Given instruction – Reproduce every line of text in the entries below word for word, leaving out the pictures.

Stored data –
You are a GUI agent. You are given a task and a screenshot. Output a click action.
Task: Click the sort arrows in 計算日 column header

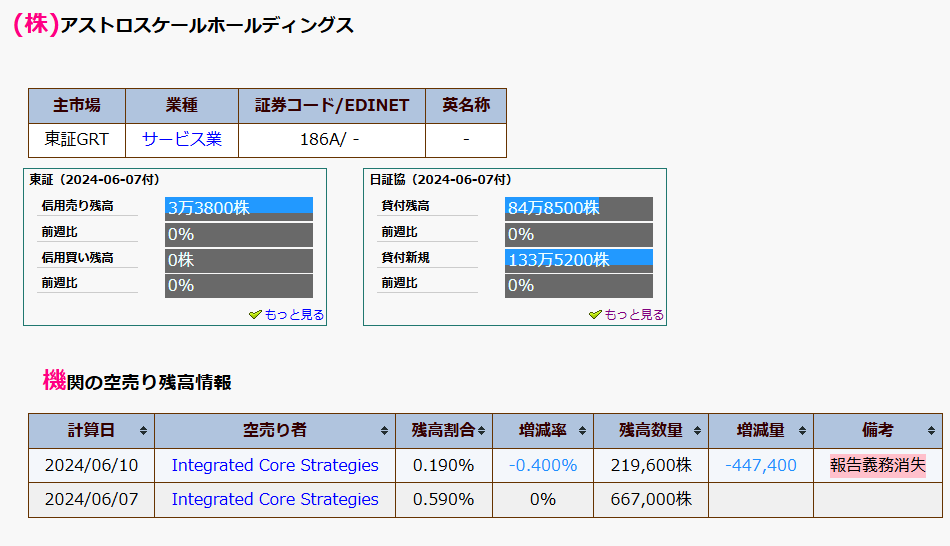point(143,431)
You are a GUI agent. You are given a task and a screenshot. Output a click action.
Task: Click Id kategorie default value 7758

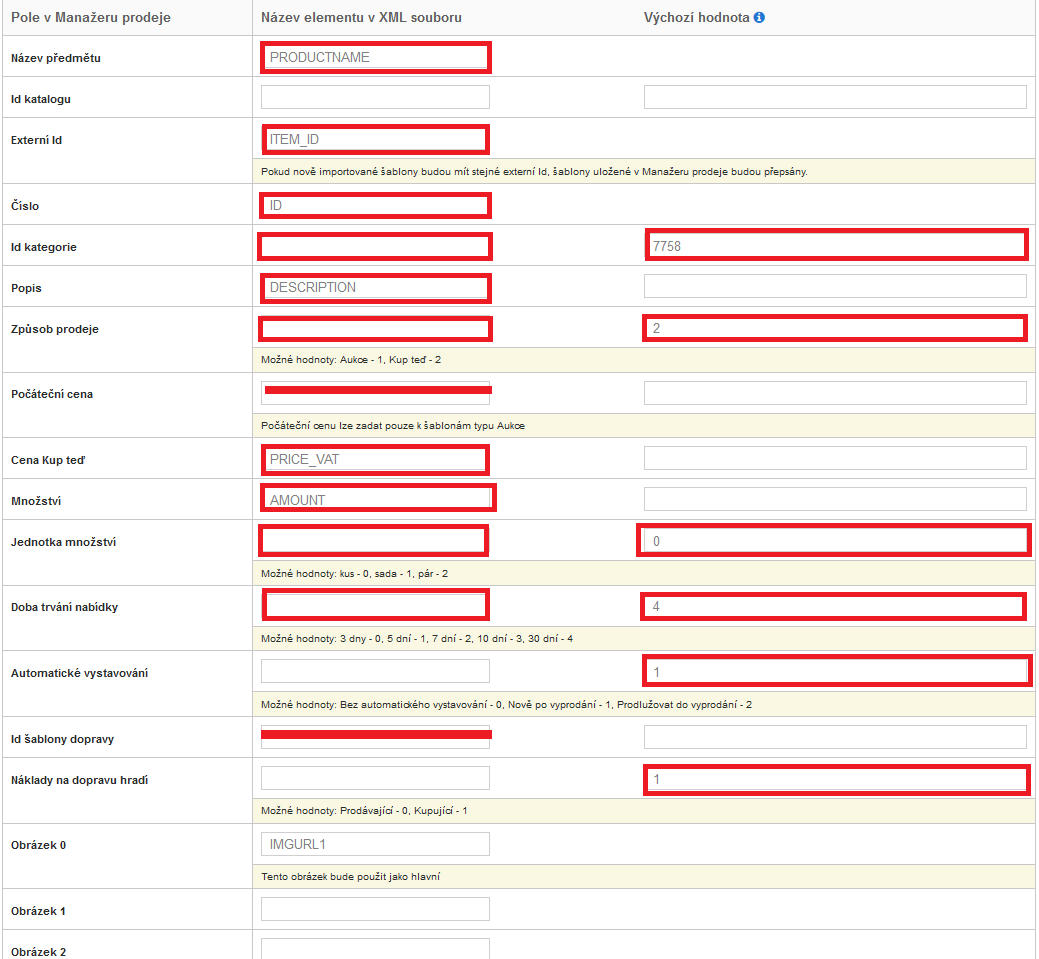[834, 245]
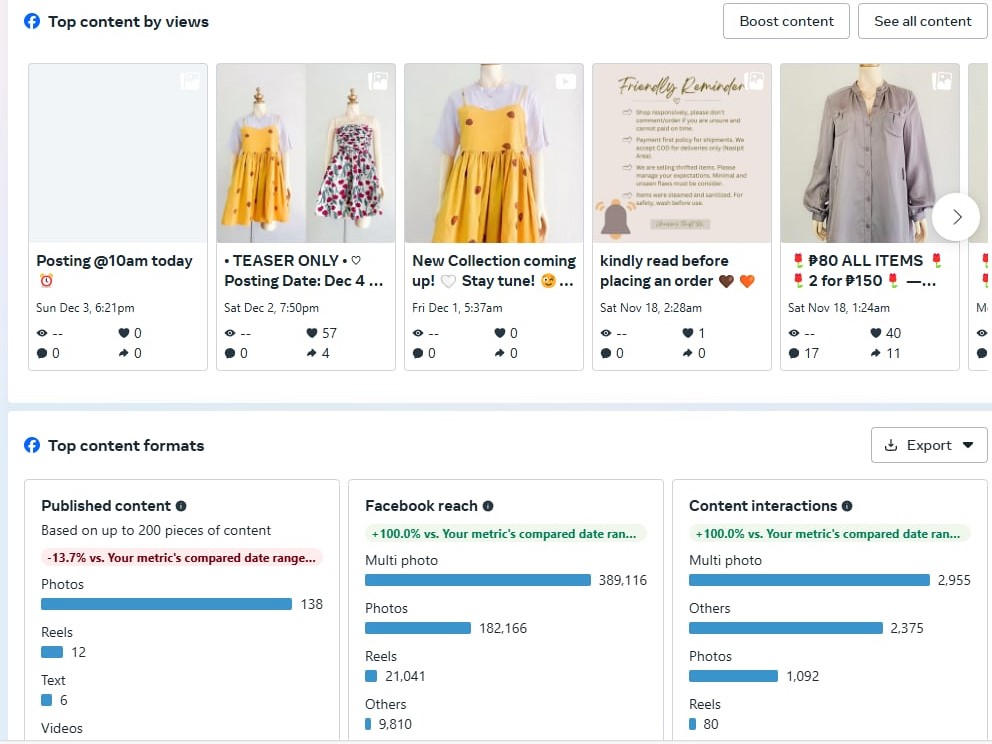Click comment icon on ₱80 ALL ITEMS card

[x=794, y=353]
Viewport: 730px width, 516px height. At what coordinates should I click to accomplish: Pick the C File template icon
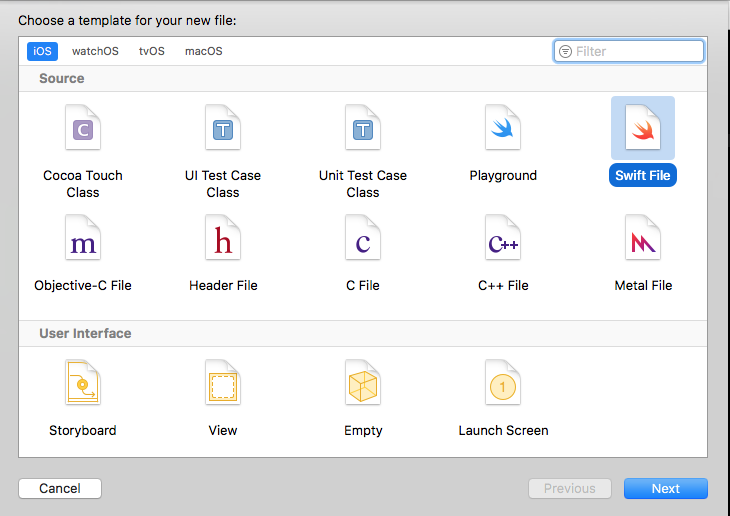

Complete answer –
You are a GUI agent. You are given a task and a screenshot. Output a click action.
Task: Click the sort arrows in 計算日 column header

point(143,431)
You are a GUI agent. You are given a task and a screenshot. Output a click action.
Task: Click Id kategorie default value 7758

[834, 245]
Click comment icon on ₱80 ALL ITEMS card

[x=794, y=353]
Viewport: 730px width, 516px height. At what coordinates should I click to accomplish: Pick the C File template icon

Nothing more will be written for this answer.